Karena kita telah hanyut dengan berbagai persoalan pribadi dan kita semua tahu bahwa seseorang tidak akan pernah selesai dengan persoalan pribadi. Selalu akan ada persoalan dalam hidup ini. Kecuali ketika seseorang menyerah kepada Tuhan dan berkata, “Mati atau hidup, aku milik-Mu Tuhan. Kaya atau miskin, aku milik-Mu. Sehat atau sakit, aku milik-Mu. Sekarang yang aku kerjakan hanya apa yang Engkau perintahkan kepadaku untuk aku lakukan dan tugas yang harus aku tunaikan.” Sehingga kalau kita menghadapi masalah—apakah sakit, ekonomi, keluarga—maka itu menjadi persoalan Tuhan.

Jadi kalau kita masih cemas dan takut, berarti itu masih menjadi persoalan kita, bukan Tuhan. Padahal segenap hidup kita milik Tuhan. Maka mestinya standarnya adalah: hidupku, nafasku, detak jantungku adalah pekerjaan Tuhan. Tentu kita mengerti, bagaimana bertanggung jawab, menjaga kesehatan, bekerja keras, yang semua itu adalah milik Tuhan. Tubuh harus kita jaga kesehatannya. Kalau sakit karena salah kita, ya kita ke dokter. Kalau mau minta mukjizat, silakan. Mukjizat tidak bisa kita paksa. Iman harus datang dari suara Roh, harus rhema

Dengan begitu, hidup kita menjadi simpel dan merdeka. Sebenarnya ini tingkat tinggi dari kekristenan, yaitu ketika seseorang melepaskan dirinya dari segala miliknya. Banyak orang itu curang, mereka minta berkat Tuhan, tapi ketika diberkati—tubuh sehat, ekonomi bagus—ia hidup suka-suka sendiri, dia mau menikmati apa yang dia mau nikmati. Padahal begitu meninggal dunia, mestinya ada banyak pekerjaan yang dia lakukan. Apa pun yang kita kerjakan, kita kerjakan untuk Tuhan. Tidak ada yang kita beli, tidak ada yang kita miliki hanya untuk kesenangan kita, apalagi untuk prestise. Semua itu harus berguna untuk pekerjaan Tuhan. Kalau kita beli baju, yang pantas supaya bisa tampil dengan baik untuk Tuhan, bukan untuk sombong atau pamer. Pada umumnya orang tidak berpikir begitu. Kalau susah, mereka minta berkat Tuhan. Tapi kalau sudah diberkati, mereka tidak memikirkan pekerjaan Tuhan. 
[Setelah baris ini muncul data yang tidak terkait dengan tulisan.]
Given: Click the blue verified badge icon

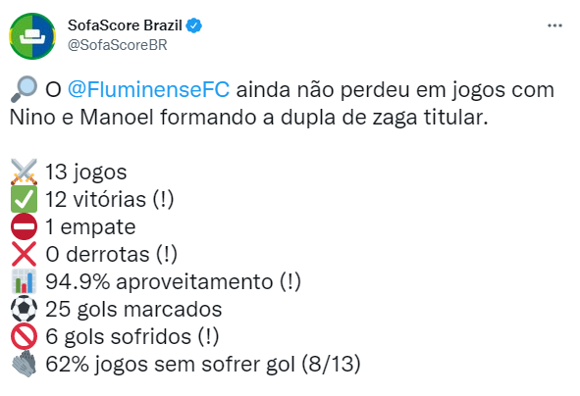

Kita tidak bisa menghindar bahwa kita akan mati. Dan hidup yang sesungguhnya itu nanti. Jadi kita ini sekarang harus hidup maksimal untuk Tuhan! Dan ingat, bisa melakukan pekerjaan untuk Tuhan adalah suatu kehormatan! Sejatinya, Tuhan tidak butuh apa-apa dan siapa-siapa. Tapi kalau sampai kita bisa melakukan sesuatu untuk Tuhan, itu kehormatan! Namun, banyak orang malah mau menghisap dan mengeksploitasi Tuhan. Maka memang yang penting itu karakter. Kalau karakter seseorang belum beres, maka di dalam pekerjaan Tuhan pun dia merepotkan orang. Masih mudah tersinggung, masih gila hormat. Dia jadi benalu dan menyusahkan pekerjaan Tuhan. 

Banyak orang yang mestinya bisa berinvestasi untuk Tuhan dan pekerjaan-Nya, tapi tidak melakukannya. Memang, ada banyak orang yang tidak berani berinvestasi karena melihat bengkoknya pendeta, bengkoknya pelayan Tuhan, penyalahgunaan kekuasaan, penyalahgunaan uang. Kita yang benar juga bisa dicurigai. Tapi kalau kita dicurigai, diam saja.